Alcuni autori hanno individuato in bimbi di 3-4 mesi delle forme di categorizzazione
percettiva, cioè possono formarsi rappresentazioni di categorie basate
su prototipi (ciò è stato dimostrato per cani, gatti e uccelli).
Un filone di ricerche interessante è quello della Percezione del
Sé; l'azione finalizzata verso l'esterno è una chiara espressione
della differenziazione tra ambiente circostante e sé.
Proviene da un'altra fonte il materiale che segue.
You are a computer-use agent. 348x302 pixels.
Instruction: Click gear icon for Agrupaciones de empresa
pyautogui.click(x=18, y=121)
L'afferrare
gli oggetti (1 settimana) e l'imitazione (6 settimane), entrambi molto precoci,
sono le prime manifestazioni di una individuazione di sé.
Per concludere quindi i risultati di una serie di studi nell'ambito dello
sviluppo della percezione visiva ci portano a considerare l'infante umano
in una veste nuova: certamente caratterizzato da competenze precoci, e di
un sistema dotato di capacità di maturazione e apprendimento molto
rapide in forte integrazione con lo sviluppo motorio e cognitivo.
Lo sviluppo del bambino avviene quindi in varie aree (percettiva, motoria,
cognitiva, sociale, affettiva) in reciproca interazione. Visto che i processi
percettivi visivi hanno un importante ruolo strutturante delle funzioni
cognitive e motorie del bambino, consentendo di strutturare la realtà
e organizzare il proprio Io, un loro deficit avrà ripercussione sulle
altre aree dello sviluppo.
La strategia riabilitativa, come sostengono i maggiori esperti di riabilitazione
del bambino ipovedente, dovrebbe mirare all'ottimizzazione dell'uso delle
risorse residue con l'obiettivo di porle al servizio dello sviluppo globale.